Create a Unity Catalog metastore

This article shows how to create a Unity Catalog metastore and link it to workspaces.

Important

For workspaces that were enabled for Unity Catalog automatically, the instructions in this article are unnecessary. Databricks began to enable new workspaces for Unity Catalog automatically on November 8, 2023, with a rollout proceeding gradually across accounts. You must follow the instructions in this article only if you have a workspace and don’t already have a metastore in your workspace region. To determine whether a metastore already exists in your region, see Automatic enablement of Unity Catalog.

A metastore is the top-level container for data in Unity Catalog. Unity Catalog metastores register metadata about securable objects (such as tables, volumes, external locations, and shares) and the permissions that govern access to them. Each metastore exposes a three-level namespace (catalog.schema.table) by which data can be organized. You must have one metastore for each region in which your organization operates. To work with Unity Catalog, users must be on a workspace that is attached to a metastore in their region.

To create a metastore, you do the following:

  1. In your AWS account, optionally create a storage location for metastore-level storage of managed tables and volumes.

    For information to help you decide whether you need metastore-level storage, see (Optional) Create metastore-level storage and Data is physically separated in storage.

  2. In your AWS account, create an IAM role that gives access to that storage location.

  3. In Databricks, create the metastore, attaching the storage location, and assign workspaces to the metastore.

Note

In addition to the approaches described in this article, you can also create a metastore by using the Databricks Terraform provider, specifically the databricks_metastore resource. To enable Unity Catalog to access the metastore, use databricks_metastore_data_access. To link workspaces to a metastore, use databricks_metastore_assignment.

Before you begin

Before you begin, you should familiarize yourself with the basic Unity Catalog concepts, including metastores and managed storage. See What is Unity Catalog?.

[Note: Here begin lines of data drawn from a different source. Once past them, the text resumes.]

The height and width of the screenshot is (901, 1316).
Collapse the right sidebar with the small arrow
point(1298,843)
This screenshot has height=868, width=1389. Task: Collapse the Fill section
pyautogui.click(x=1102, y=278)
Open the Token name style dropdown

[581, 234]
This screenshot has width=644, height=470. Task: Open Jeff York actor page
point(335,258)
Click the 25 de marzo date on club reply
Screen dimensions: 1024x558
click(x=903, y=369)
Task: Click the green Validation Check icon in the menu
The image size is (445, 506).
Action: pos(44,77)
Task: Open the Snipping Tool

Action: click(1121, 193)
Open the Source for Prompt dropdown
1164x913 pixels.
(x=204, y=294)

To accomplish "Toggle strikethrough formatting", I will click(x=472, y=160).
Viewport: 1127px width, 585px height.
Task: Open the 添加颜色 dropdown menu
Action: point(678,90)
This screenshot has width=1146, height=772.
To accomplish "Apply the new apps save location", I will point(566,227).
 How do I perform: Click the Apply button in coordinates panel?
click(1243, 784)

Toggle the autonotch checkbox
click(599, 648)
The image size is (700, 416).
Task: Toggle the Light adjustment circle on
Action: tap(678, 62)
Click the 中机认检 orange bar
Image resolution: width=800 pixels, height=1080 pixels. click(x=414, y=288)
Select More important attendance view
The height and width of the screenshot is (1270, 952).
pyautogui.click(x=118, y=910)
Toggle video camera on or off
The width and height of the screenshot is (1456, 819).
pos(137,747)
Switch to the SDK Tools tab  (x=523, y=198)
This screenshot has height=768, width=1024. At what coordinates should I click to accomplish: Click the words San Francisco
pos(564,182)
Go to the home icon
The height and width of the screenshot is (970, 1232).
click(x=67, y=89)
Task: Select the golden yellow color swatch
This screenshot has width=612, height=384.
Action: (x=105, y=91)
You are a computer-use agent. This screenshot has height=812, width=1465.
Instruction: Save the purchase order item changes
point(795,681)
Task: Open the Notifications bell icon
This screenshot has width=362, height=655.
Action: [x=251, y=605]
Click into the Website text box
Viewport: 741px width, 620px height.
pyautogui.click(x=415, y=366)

You should also confirm that you meet the following requirements for all setup steps:

  • You must be a Databricks account admin.

  • Your Databricks account must be on the Premium plan or above.

  • If you want to set up metastore-level root storage, you must have the ability to create S3 buckets, IAM roles, IAM policies, and cross-account trust relationships in your AWS account.

Step 1 (Optional): Create an S3 bucket for metastore-level managed storage in AWS

In this step, which is optional, you create the S3 bucket required by Unity Catalog to store managed table and volume data at the metastore level. You create the S3 bucket in your own AWS account. To determine whether you need metastore-level storage, see (Optional) Create metastore-level storage.

  1. In AWS, create an S3 bucket.

    This S3 bucket will be the metastore-level storage location for managed tables and managed volumes in Unity Catalog. This default storage location can be overridden at the catalog and schema levels. See Managed storage

    Requirements:

    • If you have more than one metastore, you should use a dedicated S3 bucket for each one.

    • Locate the bucket in the same region as the workspaces you want to access the data from.

    • The bucket name cannot include dot notation (for example, incorrect.bucket.name.notation). For more bucket naming guidance, see the AWS bucket naming rules.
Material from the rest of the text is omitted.